- YOUR GOAL -
Starting at the line that contains "Instruction: Click the 考试星 star logo icon", repeat each line of the listing below through the last one, exactly, and leave out every picture.
==============================
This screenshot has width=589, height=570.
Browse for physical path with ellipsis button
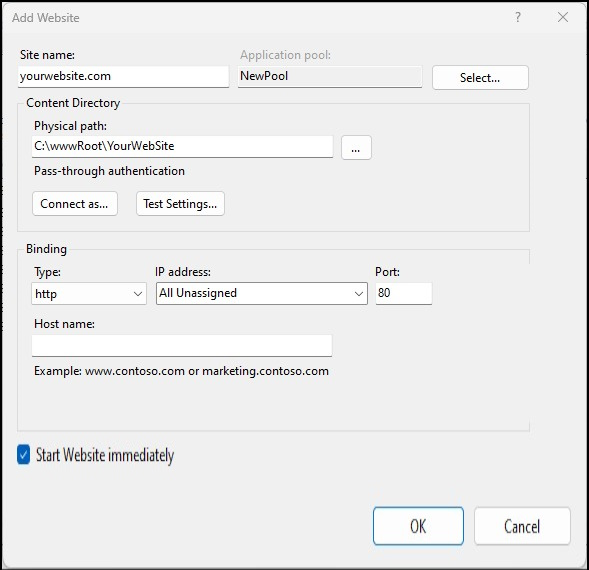point(356,148)

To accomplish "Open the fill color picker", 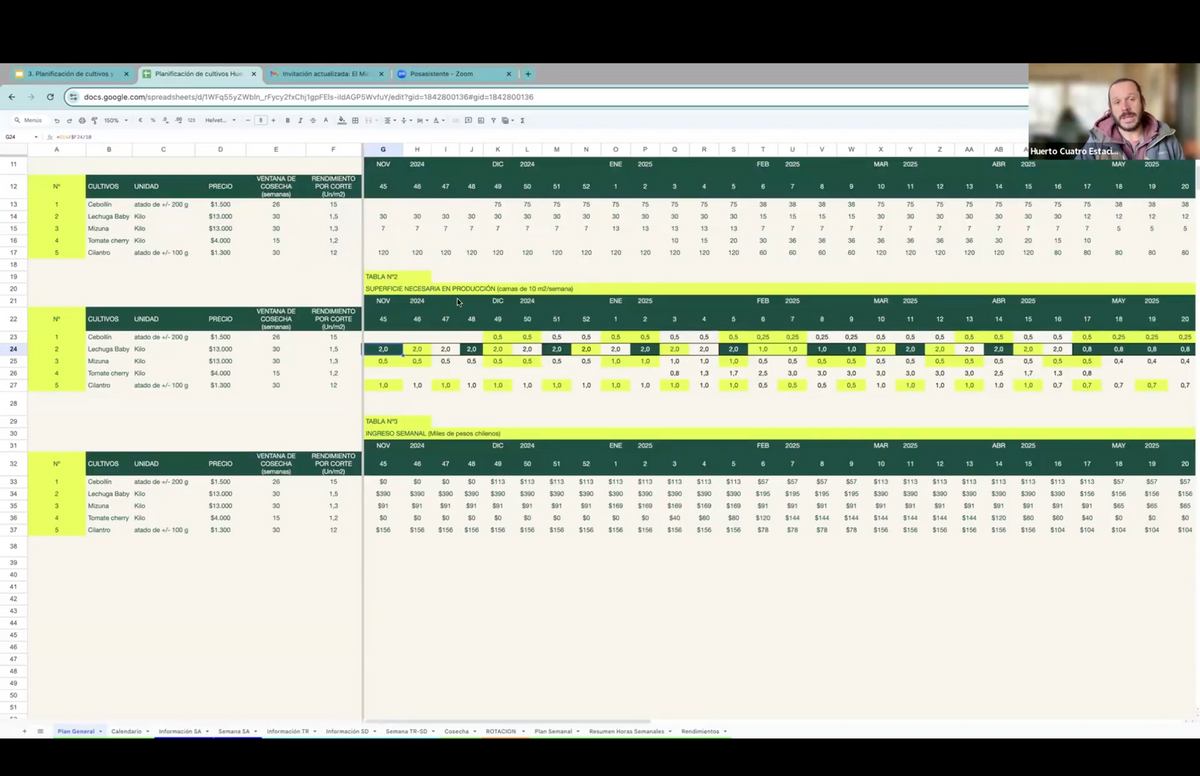I will click(x=342, y=120).
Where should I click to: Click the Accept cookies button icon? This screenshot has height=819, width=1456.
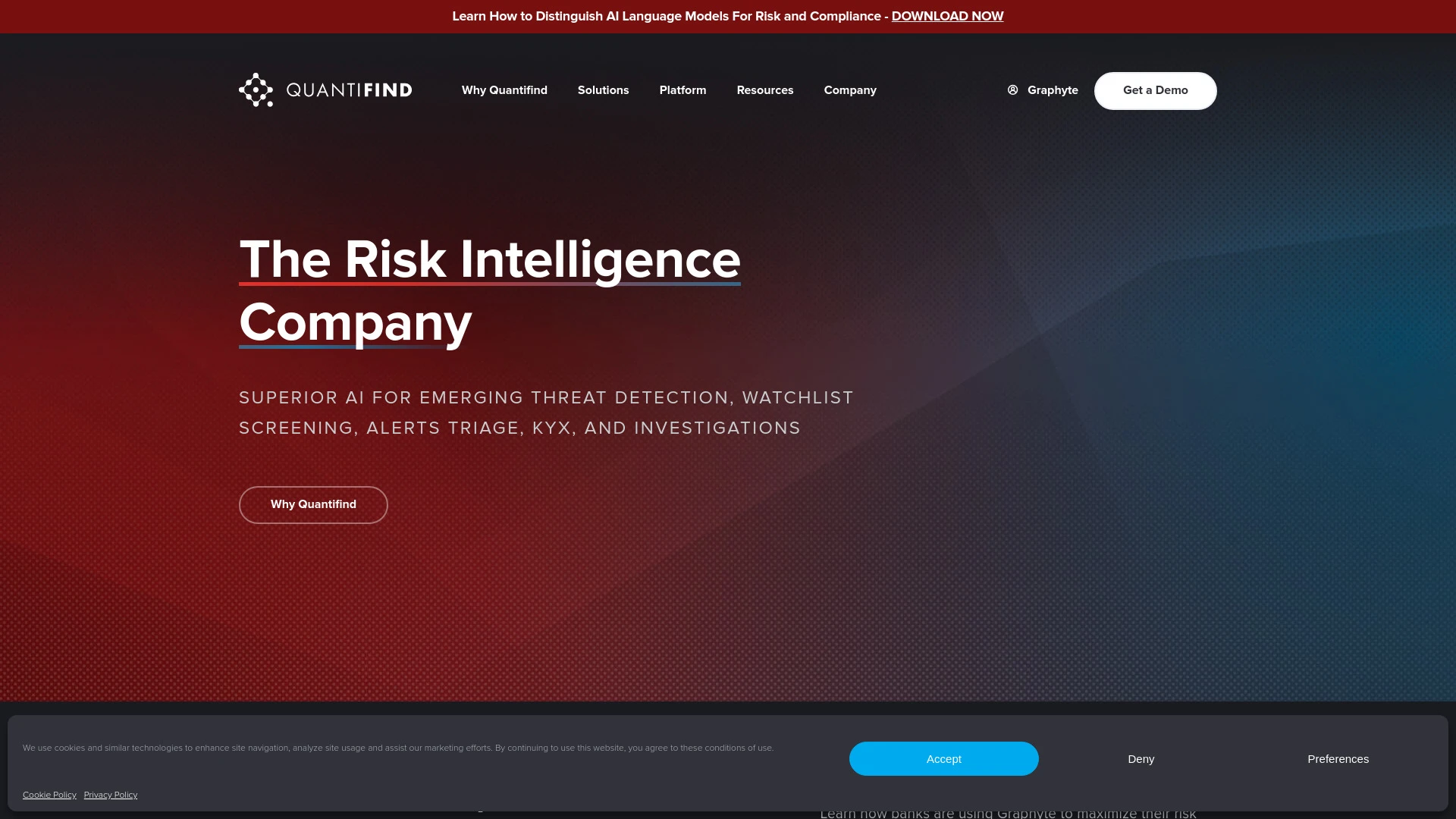944,758
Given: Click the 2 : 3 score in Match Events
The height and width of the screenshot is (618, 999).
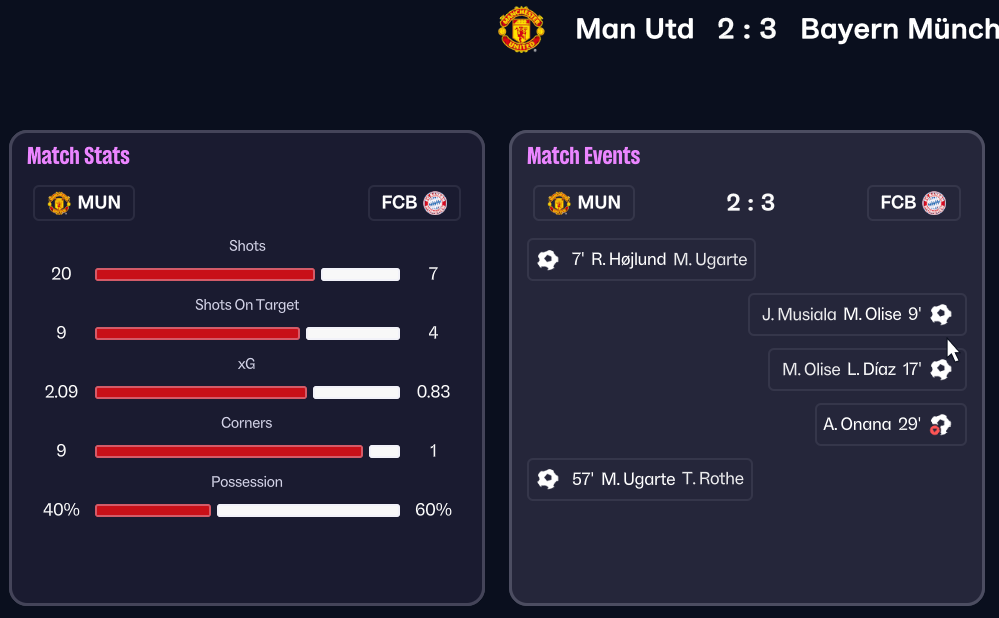Looking at the screenshot, I should point(750,203).
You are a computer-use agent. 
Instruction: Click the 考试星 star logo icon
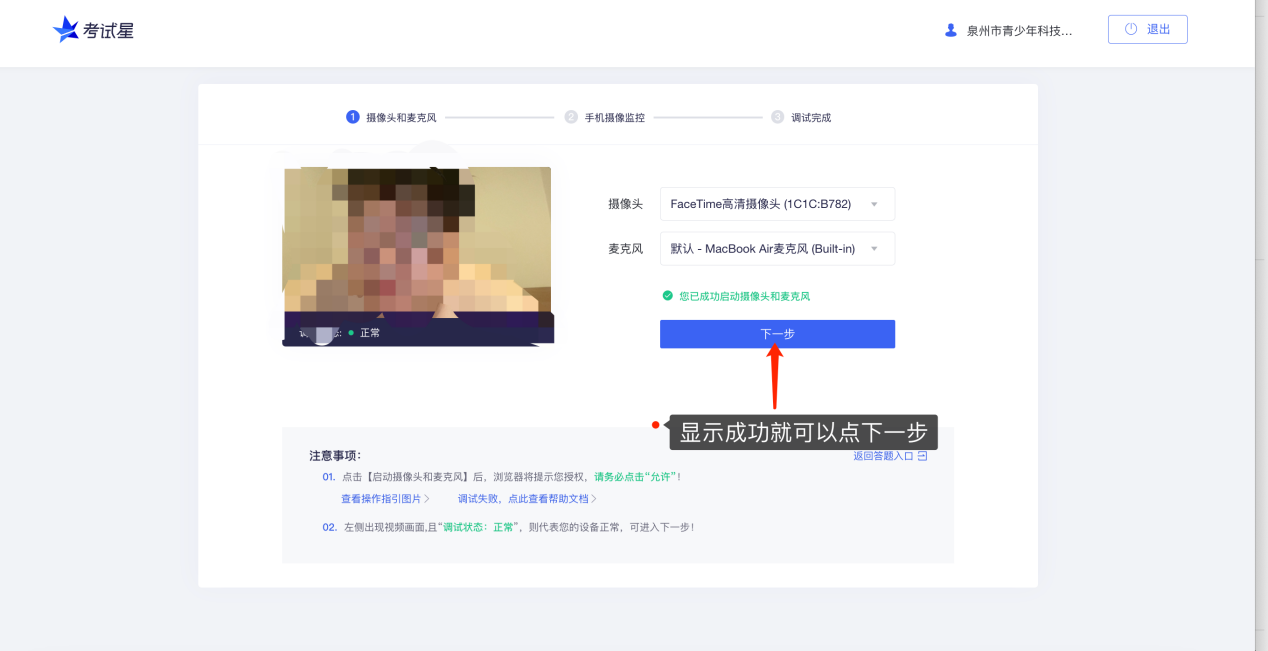tap(66, 30)
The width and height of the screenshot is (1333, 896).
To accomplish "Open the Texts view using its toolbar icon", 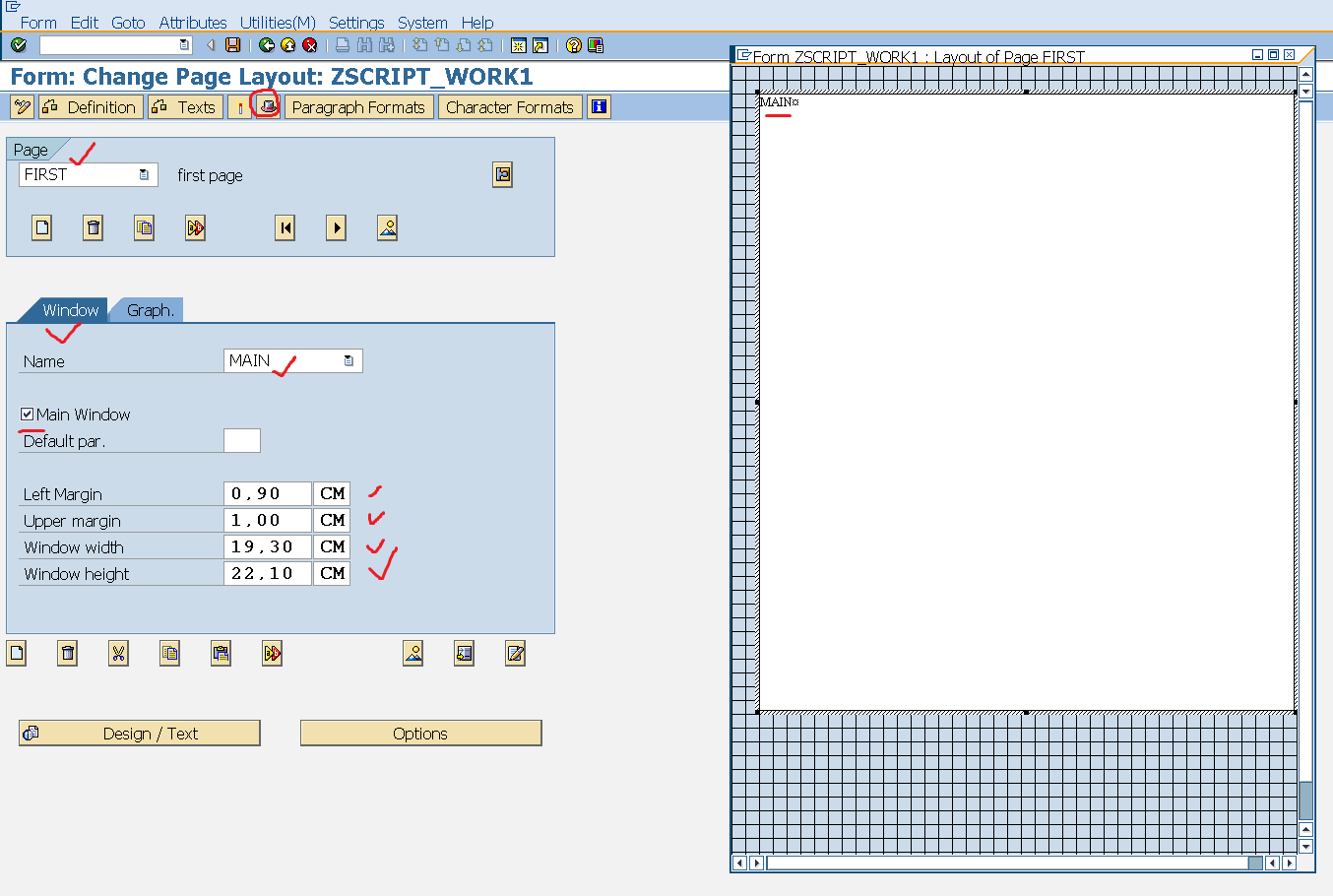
==============================
- TASK RESPONSE -
Instruction: Click the 考试星 star logo icon
tap(66, 30)
The width and height of the screenshot is (1333, 896).
To accomplish "Open the Texts view using its toolbar icon", 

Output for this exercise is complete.